Task ▸
Although the records include pictures, the copy should not; write out exactly the lines from the first through the line with "forêt (135, 2166)".

--- Exercise materials Enclosed Below ---

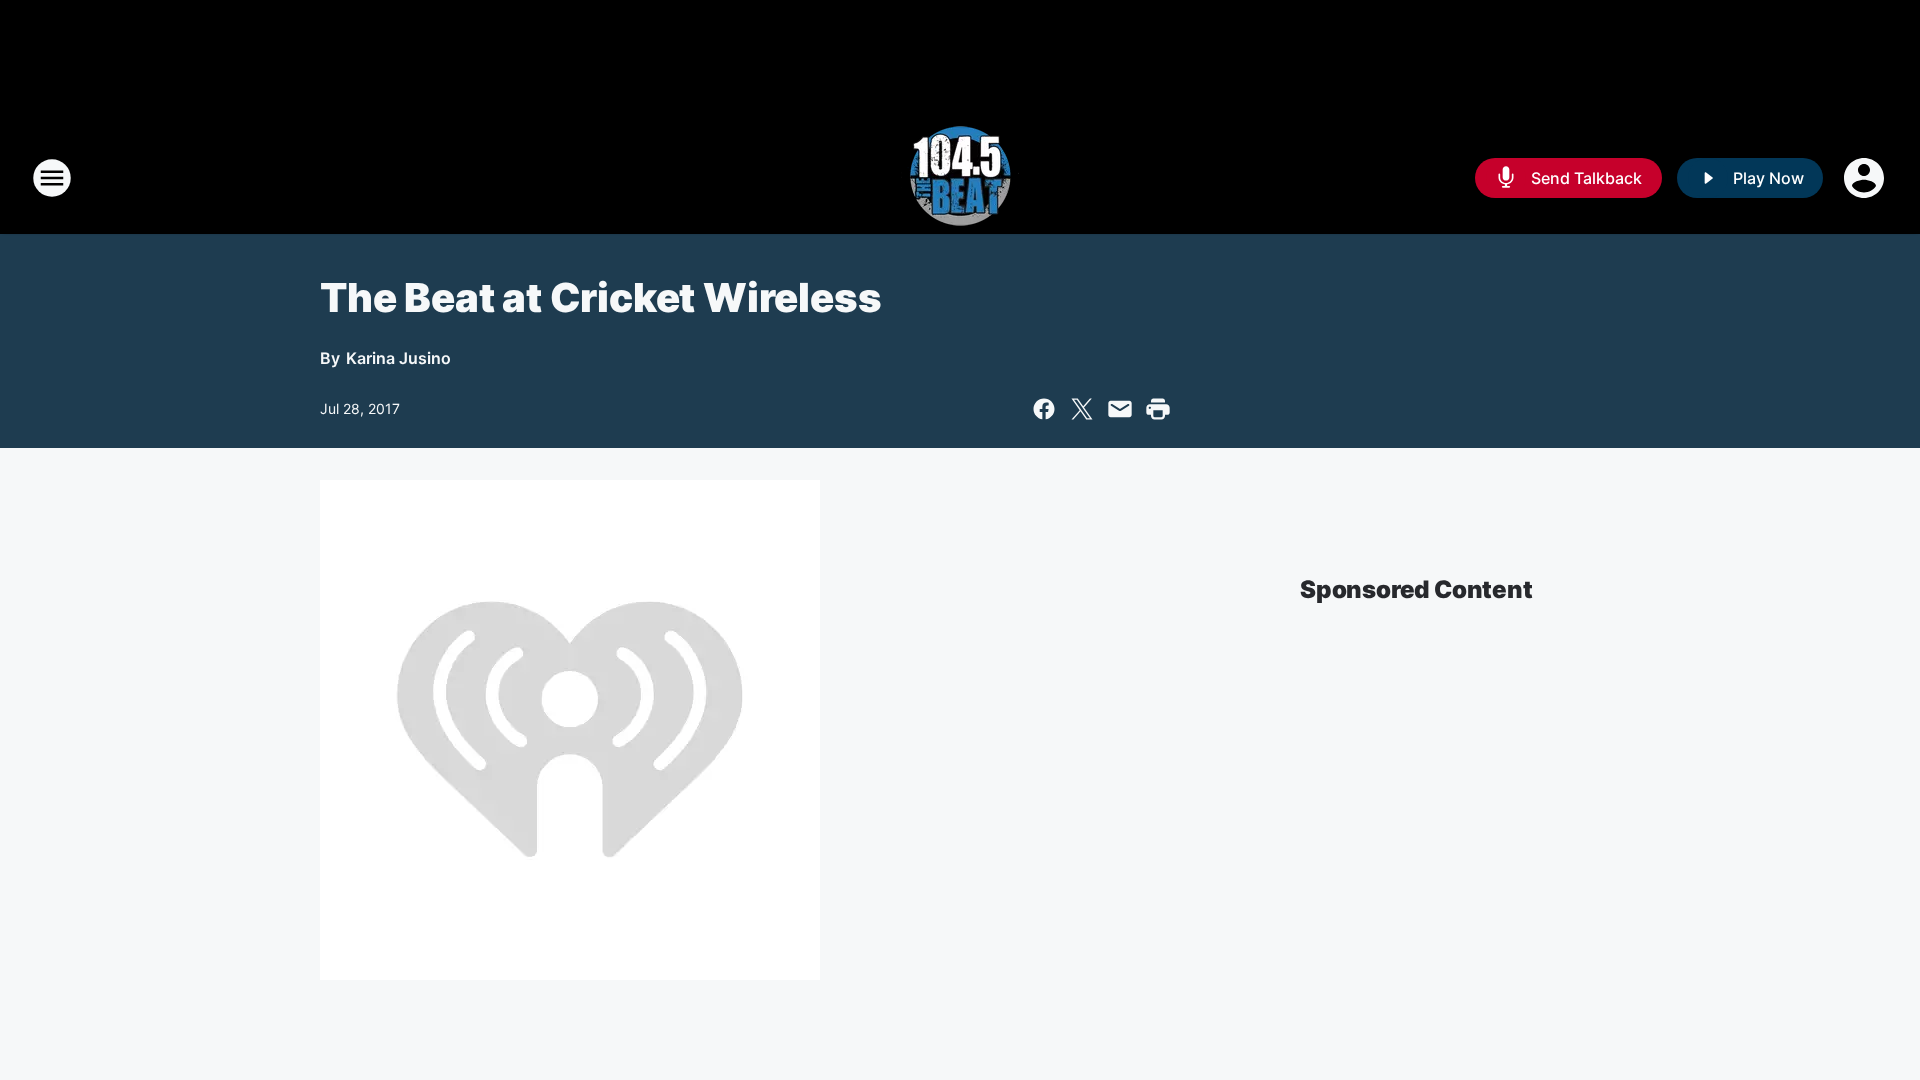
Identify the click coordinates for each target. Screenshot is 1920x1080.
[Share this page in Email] (1120, 409)
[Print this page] (1158, 409)
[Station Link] (960, 178)
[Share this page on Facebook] (1044, 409)
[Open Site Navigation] (52, 178)
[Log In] (1866, 178)
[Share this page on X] (1082, 409)
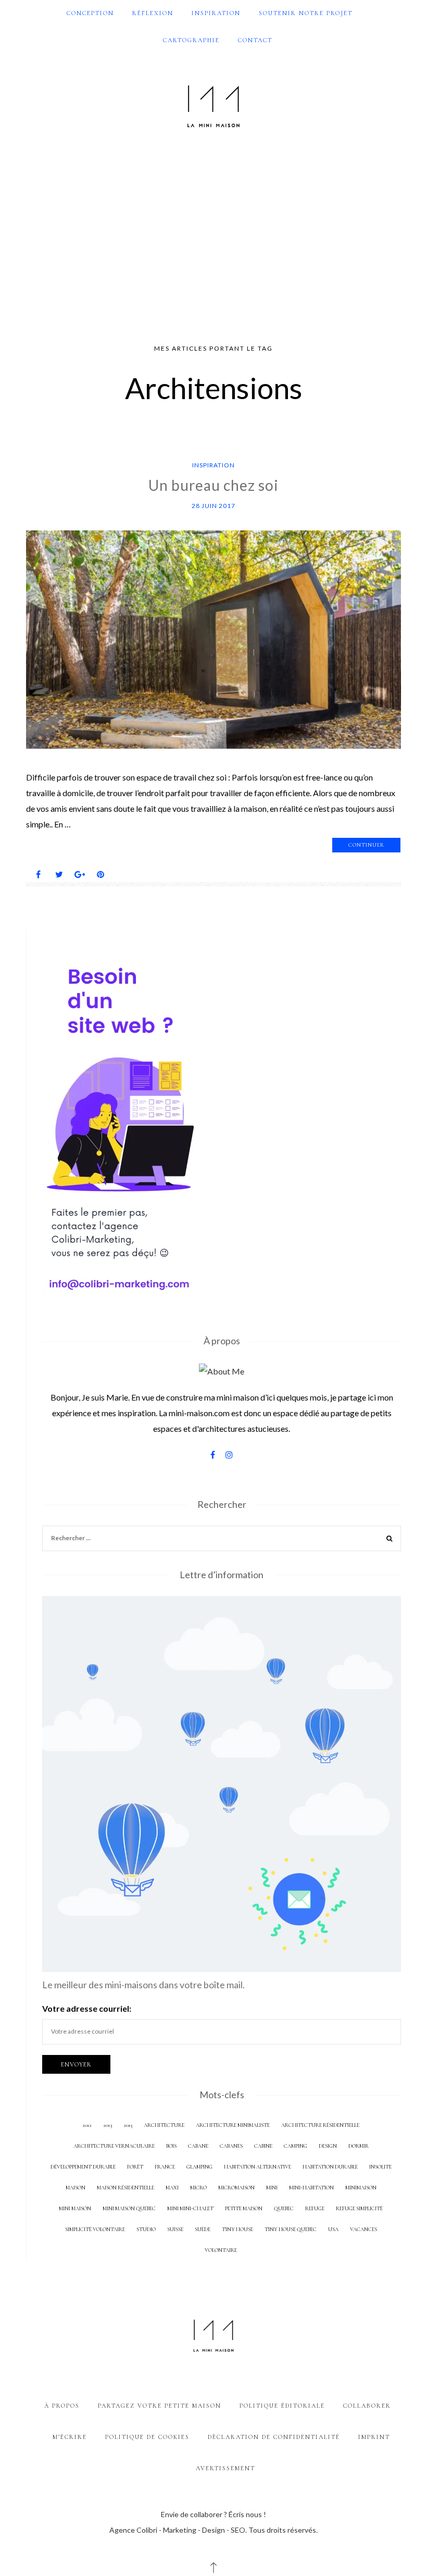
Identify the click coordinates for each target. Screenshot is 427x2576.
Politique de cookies (147, 2437)
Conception (90, 13)
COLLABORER (367, 2405)
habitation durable (330, 2166)
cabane (198, 2145)
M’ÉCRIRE (70, 2437)
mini (272, 2187)
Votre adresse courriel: (86, 2008)
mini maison (75, 2208)
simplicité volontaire (95, 2229)
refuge (314, 2208)
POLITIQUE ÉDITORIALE (282, 2405)
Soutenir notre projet (306, 13)
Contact (255, 40)
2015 (127, 2125)
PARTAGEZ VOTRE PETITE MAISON (159, 2405)
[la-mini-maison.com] (213, 104)
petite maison (243, 2208)
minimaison (360, 2187)
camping (295, 2145)
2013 (107, 2125)
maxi (172, 2187)
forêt (135, 2166)
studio (146, 2229)
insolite (380, 2166)
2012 (87, 2125)
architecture (164, 2125)
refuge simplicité (359, 2208)
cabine (263, 2145)
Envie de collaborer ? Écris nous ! (213, 2514)
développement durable (83, 2166)
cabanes (231, 2145)
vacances (363, 2229)
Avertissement (225, 2468)
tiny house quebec (291, 2229)
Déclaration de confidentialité (274, 2437)
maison (75, 2187)
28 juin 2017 (213, 506)
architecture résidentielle (320, 2125)
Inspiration (216, 13)
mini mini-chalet (190, 2208)
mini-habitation (311, 2187)
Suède (202, 2229)
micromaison (236, 2187)
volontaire (221, 2250)
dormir (358, 2145)
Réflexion (152, 13)
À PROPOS (62, 2405)
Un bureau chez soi (213, 485)
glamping (199, 2166)
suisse (175, 2229)
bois (171, 2145)
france (165, 2166)
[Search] (389, 1539)
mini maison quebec (129, 2208)
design (328, 2145)
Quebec (284, 2208)
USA (333, 2229)
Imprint (374, 2437)
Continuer (366, 844)
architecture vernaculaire (114, 2145)
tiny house (237, 2229)
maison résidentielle (125, 2187)
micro (198, 2187)
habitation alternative (257, 2166)
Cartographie (191, 40)
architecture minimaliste (233, 2125)
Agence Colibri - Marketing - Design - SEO (177, 2529)
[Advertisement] (213, 236)
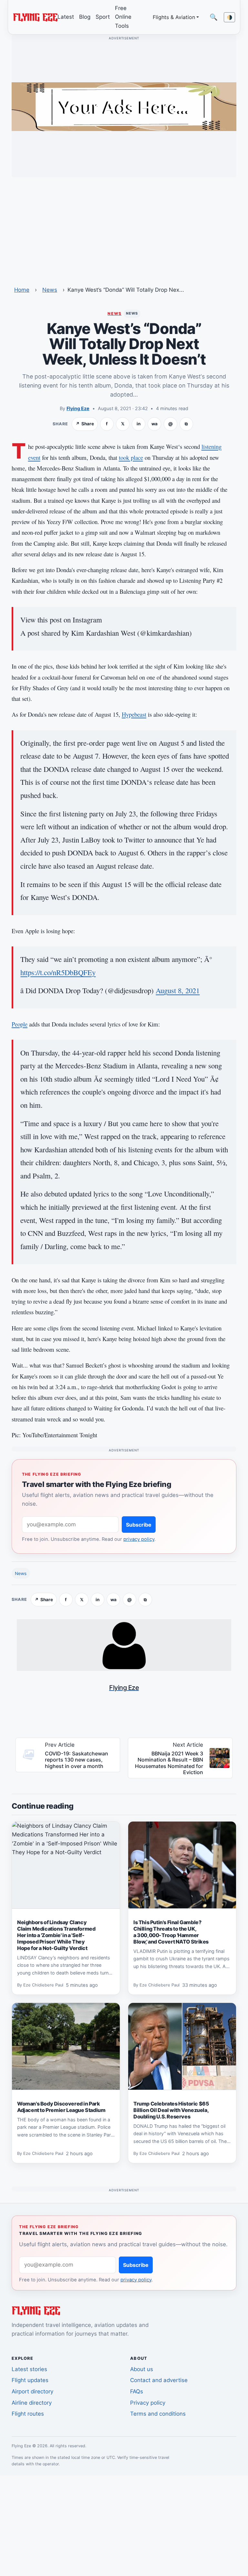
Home (21, 290)
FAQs (136, 2391)
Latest (65, 17)
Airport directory (32, 2391)
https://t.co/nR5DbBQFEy (58, 972)
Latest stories (29, 2369)
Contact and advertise (159, 2380)
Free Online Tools (123, 17)
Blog (84, 17)
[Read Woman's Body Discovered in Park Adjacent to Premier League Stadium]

--- End of Enclosed Exercise materials ---

Finished task ▸
Identify the click coordinates for each target. Screenshot is 1920x1080.
[Share this page in Email] (1120, 409)
[Print this page] (1158, 409)
[Station Link] (960, 178)
[Share this page on Facebook] (1044, 409)
[Open Site Navigation] (52, 178)
[Log In] (1866, 178)
[Share this page on X] (1082, 409)
Identify the click coordinates for each target. Screenshot is 427x2576.
Politique de cookies (147, 2437)
Conception (90, 13)
COLLABORER (367, 2405)
habitation durable (330, 2166)
cabane (198, 2145)
M’ÉCRIRE (70, 2437)
mini (272, 2187)
Votre adresse courriel: (86, 2008)
mini maison (75, 2208)
simplicité volontaire (95, 2229)
refuge (314, 2208)
POLITIQUE ÉDITORIALE (282, 2405)
Soutenir notre projet (306, 13)
Contact (255, 40)
2015 (127, 2125)
PARTAGEZ VOTRE PETITE MAISON (159, 2405)
[la-mini-maison.com] (213, 104)
petite maison (243, 2208)
minimaison (360, 2187)
camping (295, 2145)
2013 (107, 2125)
maxi (172, 2187)
forêt (135, 2166)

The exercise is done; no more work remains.